An article: "Edict in Favour of America, Issued at Paris" begins: "While the British court are endeavouring in some measure to discourage the American trade, the French are pursuing the quite contrary policy..." with more taking more than a full page.
The article: "Circular Report of the Committee for Abolishing the Slave Trade" relates to the now-famous anti-slavery medal which was created (print appears in the March issue).
Included are all three plates called for, one showing the waterspouts as noted above.

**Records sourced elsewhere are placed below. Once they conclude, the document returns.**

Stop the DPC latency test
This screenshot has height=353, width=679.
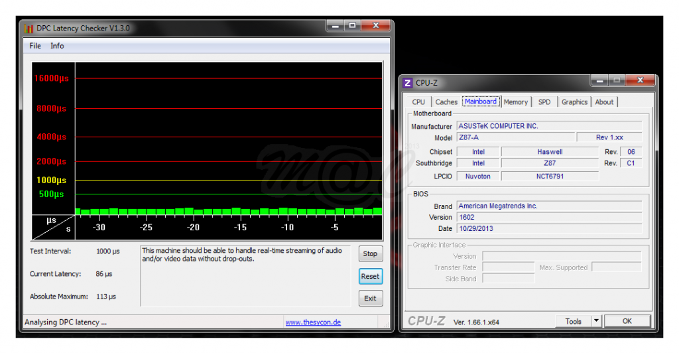[370, 253]
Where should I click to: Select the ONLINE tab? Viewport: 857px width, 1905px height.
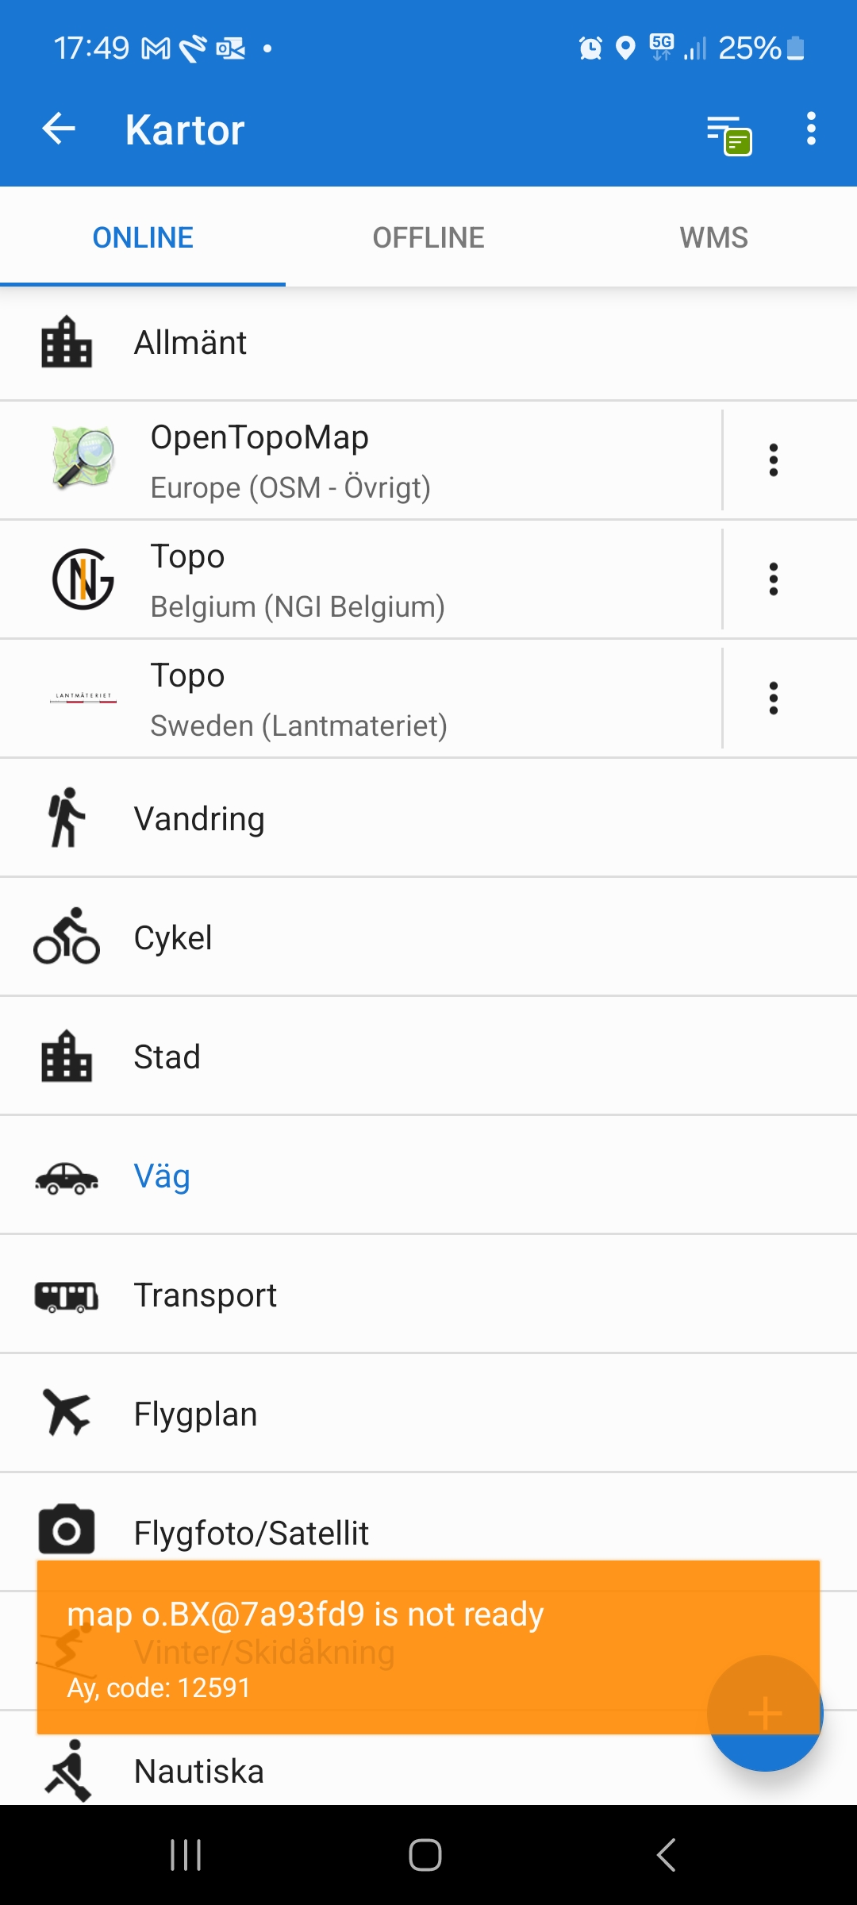pos(143,237)
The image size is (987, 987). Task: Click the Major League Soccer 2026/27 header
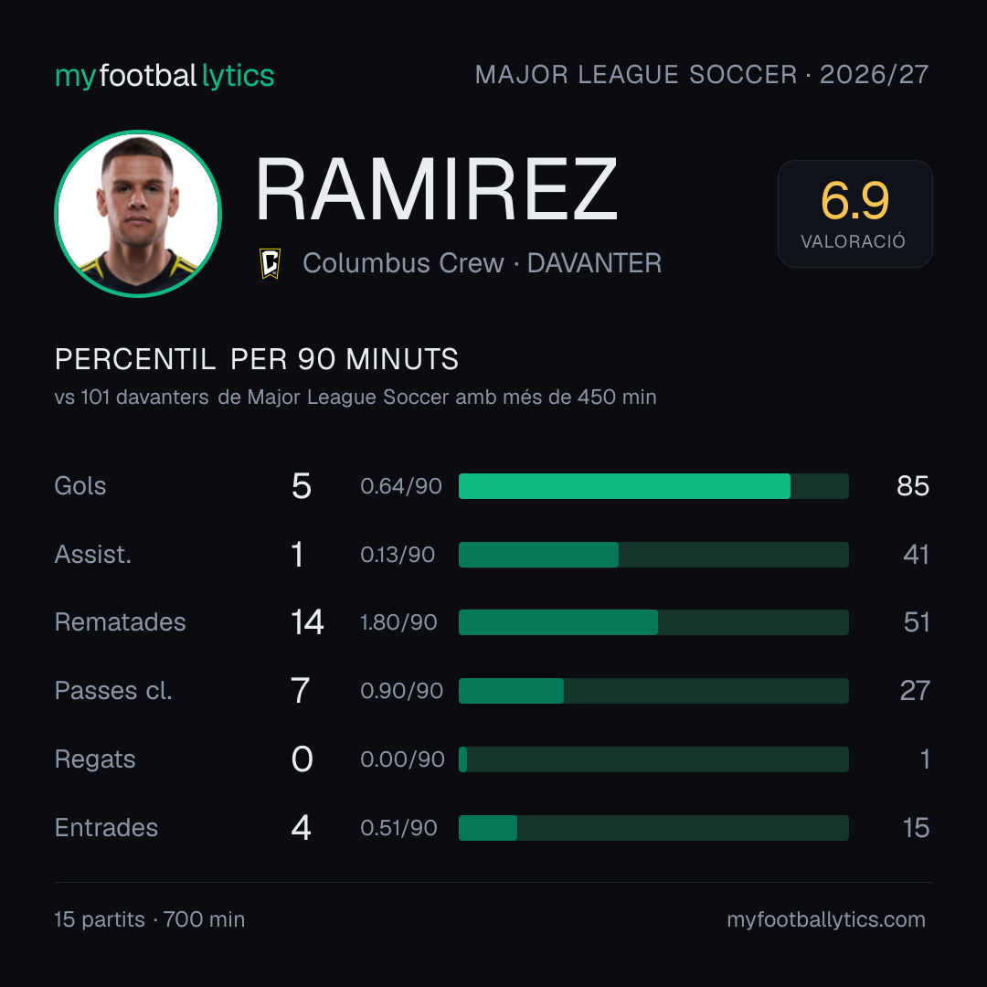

March issue: The most notable content in this issue would be the full page plate which includes four images, one of which is a small print of the medal to slavery, titled: "Am I Not A Man And A Brother?" which shows a slave with his hands in chains. This is a print of what is considered the most noteworthy abolitionist/anti-slavery 18th century medallion which was worn by many of the elite class to show support for abolition. It was designed by Josiah Wedgwood, the grandfather of Charles Darwin. The related article is in the February issue.
Other articles include: "Cricket and Whist, Whether Games of English Invention" "The True Author of Robinson Crusoe" "Cautions Hinted to the Committee on the Slave Trade" and much more.
Near the back under "America" is one of the most famous speeches by anyone on the new Constitution. It is prefaced with: "The following is given as the genuine speech of his Excellency Benjamin Franklin, Esq. to the President of the late Continental Convention immediately before signing the Proposed Constitution". In reality Franklin was too weak to give it so he had fellow Pennsylvanian, James Wilson, give it. The website usconstitution.net calls it a "masterpiece".
Included are all 3 plates called for.
The pair of issues is complete in 192 pages, 5 by 8 1/4 inches, each with a full title/contents page, very nice condition.